Tech entrepreneur Derek Handley says the main barriers to small businesses listing on the stock exchange are a lack of awareness of how to do it and having the right governance and support to make it happen.

Handley's Snakk Media listed on the New Zealand stock exchange's alternative market this morning - the first company to do so this year.

Handley described the listing as a "milestone" for the business which would enable it to raise capital regularly to grow in its target markets of Australia and Asia.

He said Snakk Media, which helps companies get their advertising in front of smartphone and tablet computer users, was riding on the wave of people switching to new technology.


"Snakk is a business built on this wave to ride it out for the next five to 10 years."

The company already has 2000 investors but is hoping to attract more through a share purchase plan it will undertake from April.
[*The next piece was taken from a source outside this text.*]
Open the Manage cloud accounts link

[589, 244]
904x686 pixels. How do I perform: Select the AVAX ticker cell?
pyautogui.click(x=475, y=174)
The plan will only be open to shareholders and Handley hoped that would mean more people would buy into the company ahead of the plan.

Handley, who made his money through selling his Hyperfactory business, has the backing of British entrepreneur Richard Branson who recorded a message for the launch congratulating him and describing Snakk as an "exciting business."

"Every big company was a small company once," Branson said.

NZX chief executive Tim Bennett said it was absolutely critical to have small businesses coming onto the stock exchange.

"We simply don't have enough products on the shelf."

Bennett said while a lot of focus was on going on the large state-owned power company listings this year it was important to focus on a pipeline for the future.

"We need to think about next year."

Snakk shares began trading on 6.5c and had more than doubled to 16c by 1pm on eight trades putting its market capitalisation at $33 million.